BEIJING, July 22 -- The U.S. drone strike strategy has once again exposed its hypocritical double standard on human rights. The Obama administration, concerned only about minimizing the casualties of U.S. soldiers, have turned a flagrantly deaf ear to the heartrending loss of civilian rights to life in other countries affected by this technology.
The White House recently released a report, indicating that from 2009 to 2015, some 100 civilians were killed during 473 U.S. drone strikes in regions where the United States is not at war. Human rights groups following the case suggested that the real casualty figures are far more underestimated.
A recent report from the London-based Bureau of Investigative Journalism, a non-governmental organization, shows that the United States has launched 424 drone strikes in Pakistan alone since 2004, killing 424 to 966 civilians, including about 200 children. According to its calculation, U.S. drones have caused 492 to 1,100 civilian deaths in Pakistan and other countries since 2002.
It is sarcastic to see that President Obama, a Nobel Peace Prize laureate, endorsed the drone strike strategy, which has claimed hundreds of innocent lives outside his country. The bloodbaths of civilians conducted by the United States during his eight-year term have engraved a stain on Obama's forehead that he could never wipe away.

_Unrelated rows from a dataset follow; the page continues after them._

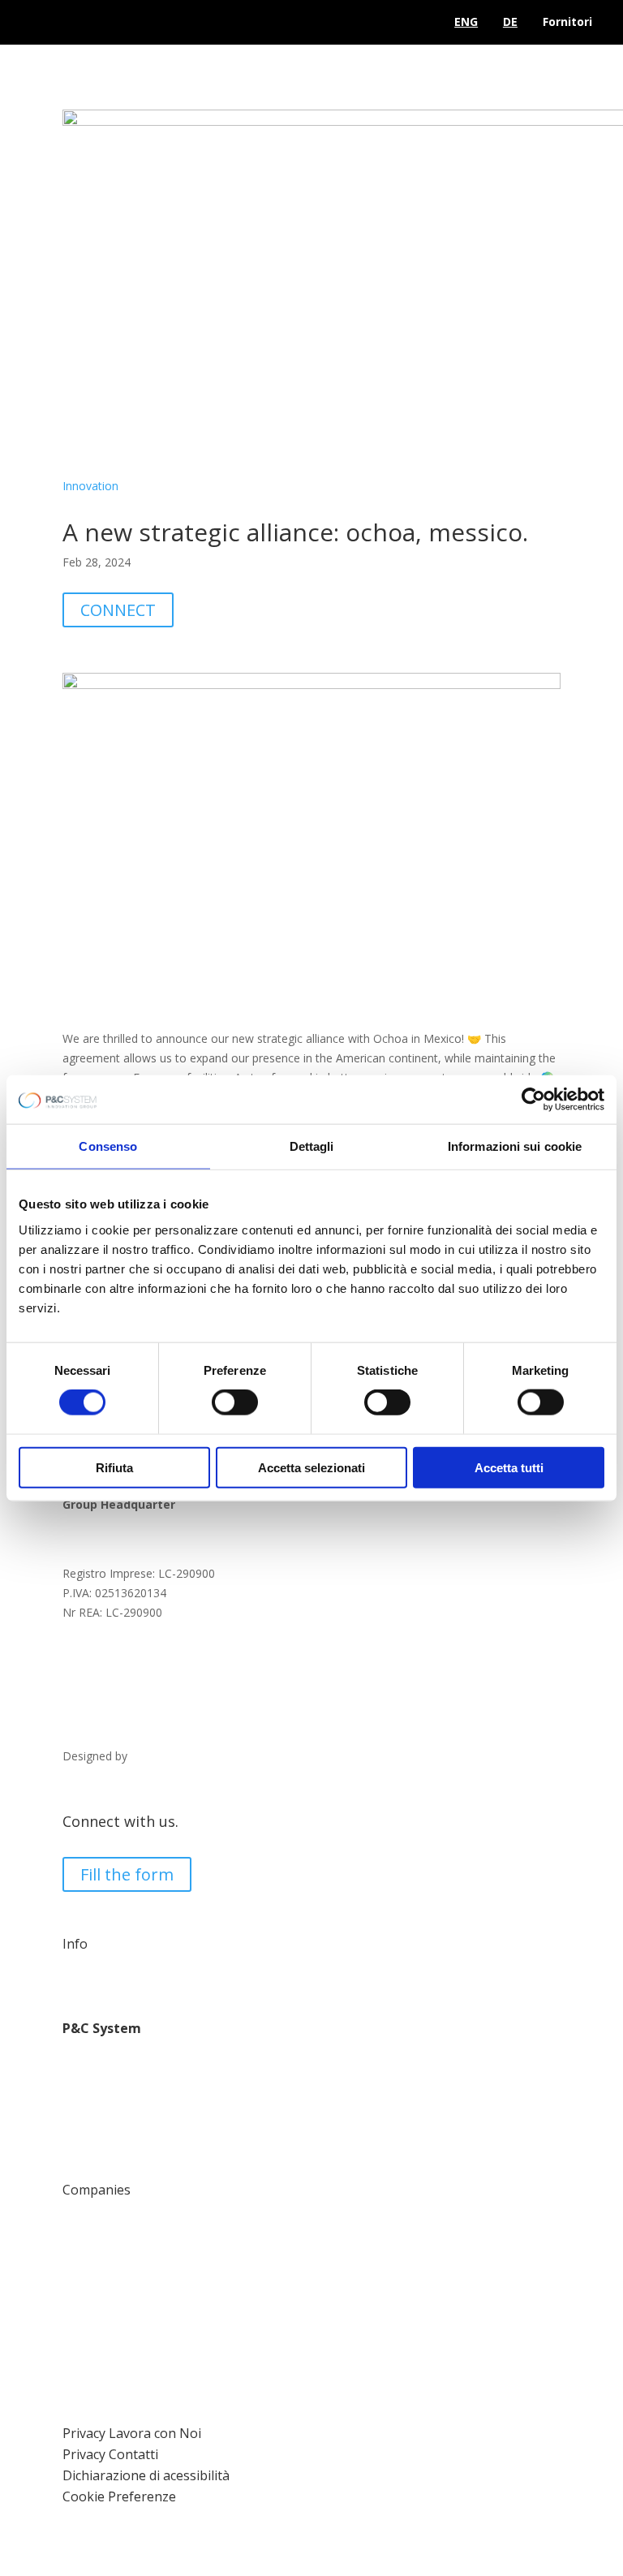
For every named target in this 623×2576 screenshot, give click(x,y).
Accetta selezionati (311, 1467)
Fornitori (567, 21)
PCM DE (84, 2271)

Ever since the U.S. troops were authorized to use the lethal weapon, the controversy over its legitimacy has haunted the "World Police." Worldwide criticism against its aggravating mass killings of innocent civilians in other countries runs higher, due to the lacking of effective supervision and transparency in the whole procedure.
Besides, the U.S. military has often conducted rash air strikes, sometimes based on unbelievably irresponsible excuses. In a targeted drone strike in Afghanistan launched in February 2002, the Central Intelligency Agency killed three junk collectors, only because "one of the targets has similar height as Bin Laden."
Although U.S. high-ranking commanders argued that drone strikes would only be used when the targeted people could not be captured or posed "an imminent threat of violent attack against the United States," a secret government memorandum noted that it "does not require ... clear evidence" for the U.S. military to take drone strikes.
In the worst scenario, the document said, the U.S. military can order any drone attacks against anyone without proof that the person concerned is dangerous.
Moreover, the procedural justice that the Americans have boasted of has also been neglected in those merciless drone strikes. "We have killed ... 2,300 to 3,300 people using drone strikes ... and we are now being jury, judge and executioner without any legal ramifications," said Paul Kawika Martin, a senior expert with Peace Action, the U.S. largest grassroots peace network.
Perhaps the most ironic part is the counterproductive result of the U.S. "unconstrained and unreviewable power to kill people" in other nations in the name of counter terrorism.
Former Staff Sergeant Brandon Bryant, who operated drones for the U.S. Air Force Predator program between 2007 and 2011, noted that using the drone-killing strategy to fight against terrorism might actually instigate retaliation and therefore intensify terrorism.
They might have killed four terrorists, but at the same time they created 10 more, the former airman said.